Four of the longest-serving jurors in British history have spoken out about the impact sitting on a 20-month trial has had on their lives.
The group, identified as Julie, Anne-Marie, Paul and Emma, said they struggled to go back to normality after deliberating on the trial of Edwin McLaren and his wife Lorraine for property fraud.
The trial, which began in September 2015 at the High Court in Glasgow, finally ended in May after nearly two years. Edwin McLaren was found guilty and handed an 11-year prison sentence.
Speaking to the BBC, 37-year-old Julie said the trial had a significant impact on her life and she struggled to return to her work at a travel agency when it finished.
“I went back and did two days’ training and then I went two days into the shop. I’ve never been back since,” she said.
“I’ve not given it up yet. I am going through the doctor and trying to get back into it,” she continued, adding she was still struggling several months on.

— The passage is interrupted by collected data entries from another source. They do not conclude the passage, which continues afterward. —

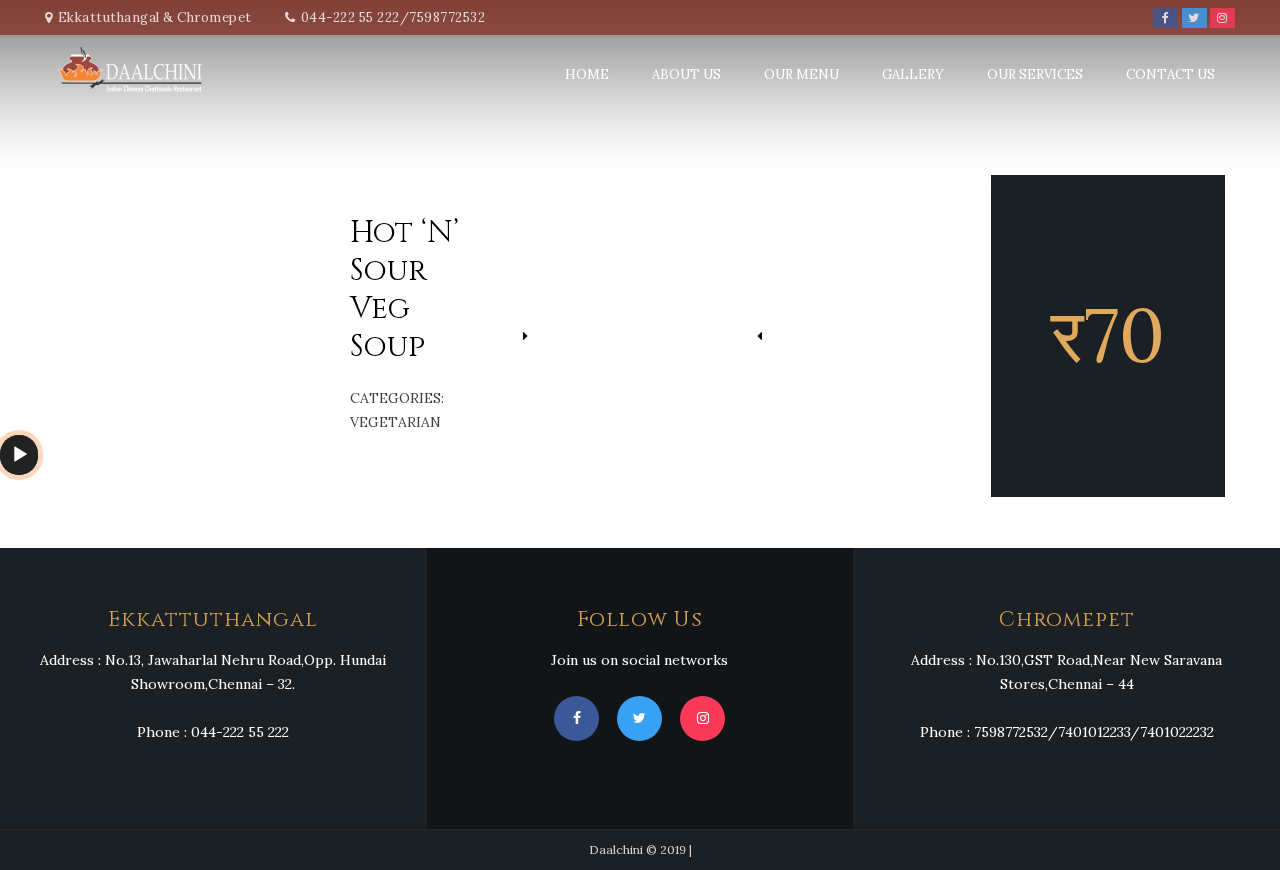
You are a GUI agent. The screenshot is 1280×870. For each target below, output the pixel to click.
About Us (686, 74)
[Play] (20, 455)
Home (587, 74)
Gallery (913, 74)
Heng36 (25, 547)
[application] (19, 455)
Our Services (1035, 74)
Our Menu (801, 74)
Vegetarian (395, 422)
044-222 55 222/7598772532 (393, 17)
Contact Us (1170, 74)
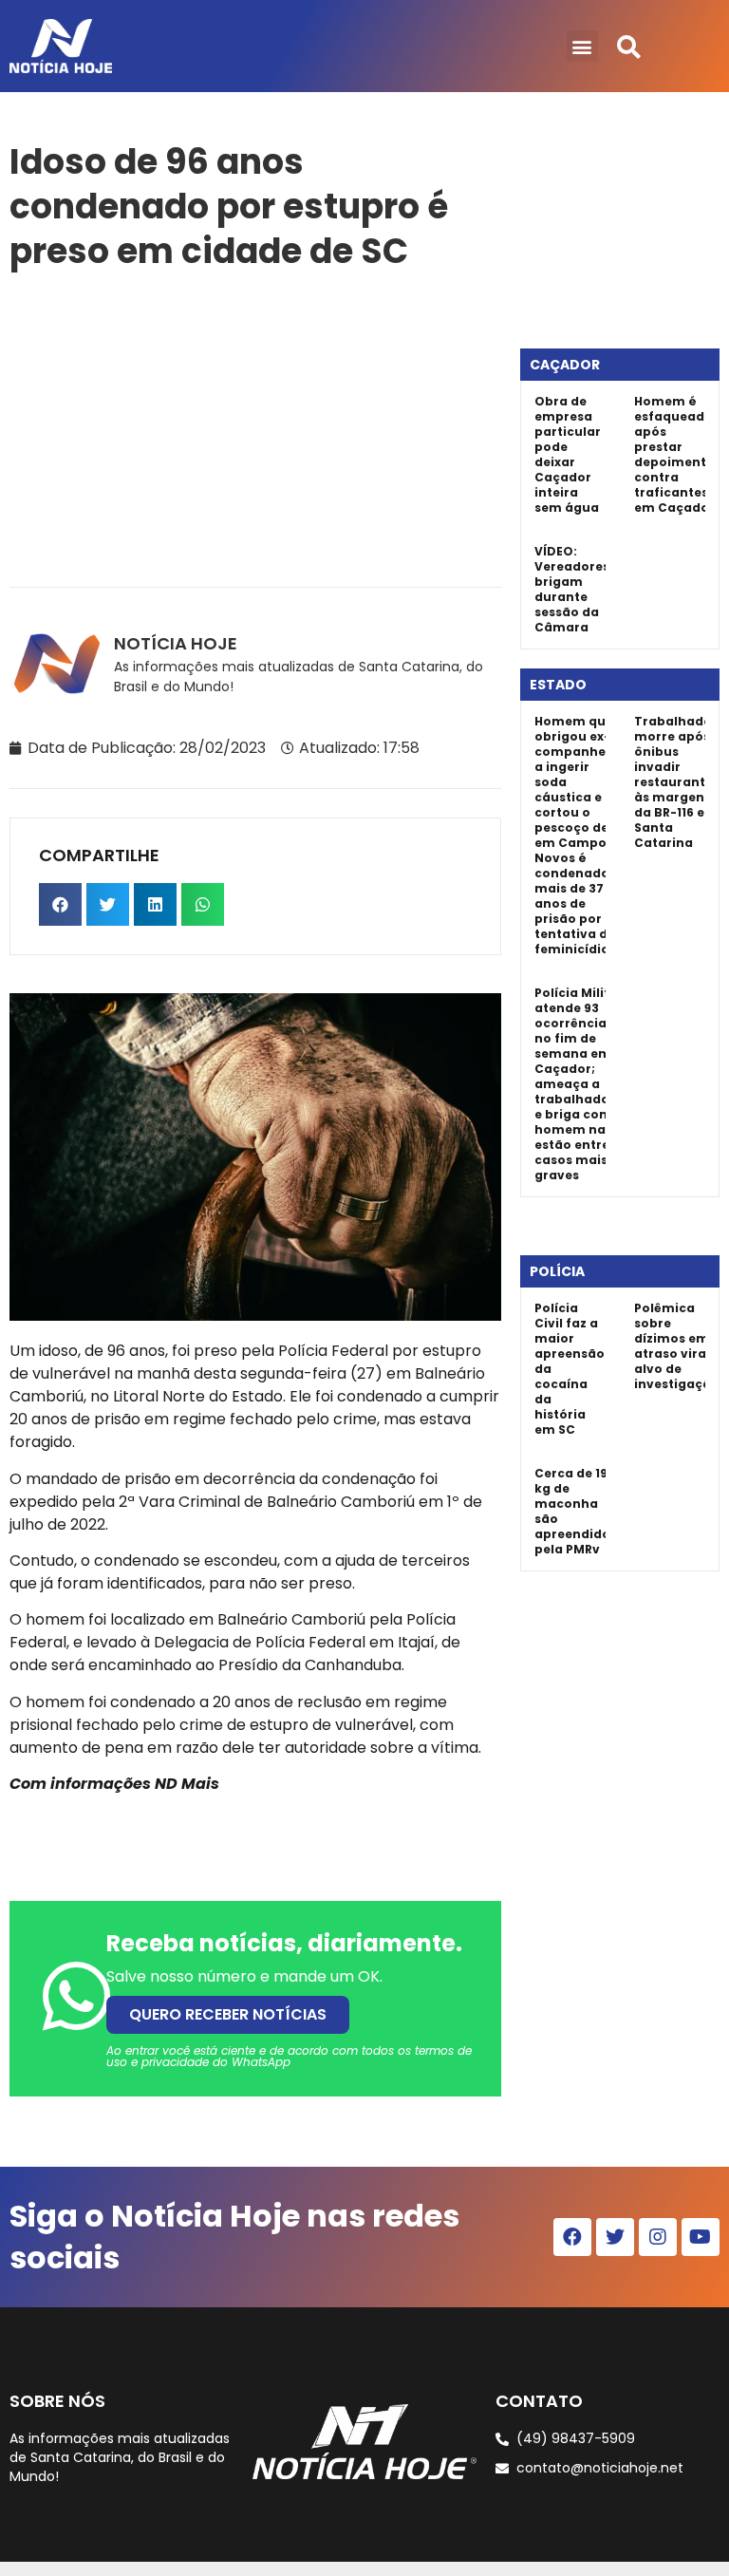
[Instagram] (658, 2237)
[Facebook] (572, 2237)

“I’m really struggling with communication now. There should be more psychological support made available for jurors who sit through long trials.”
Anne-Marie said she found it difficult to return to her job as a civil servant.
“It was a totally different way of life for 20 months, and then the day it finished you are back to what is supposed to be normal and it is difficult to adjust.”
The Jury Central Summoning Bureau selects names at random from the electoral register to do jury service, which normally lasts 10 working days but can be longer.
People aged 18 to 75 can be called to sit on a jury, as the age limit was raised from 70 last year.
During jury service, a juror may sit on more than one trial.
Jurors who find a trial distressing can speak to court staff for advice and are urged to contact the Samaritans if necessary.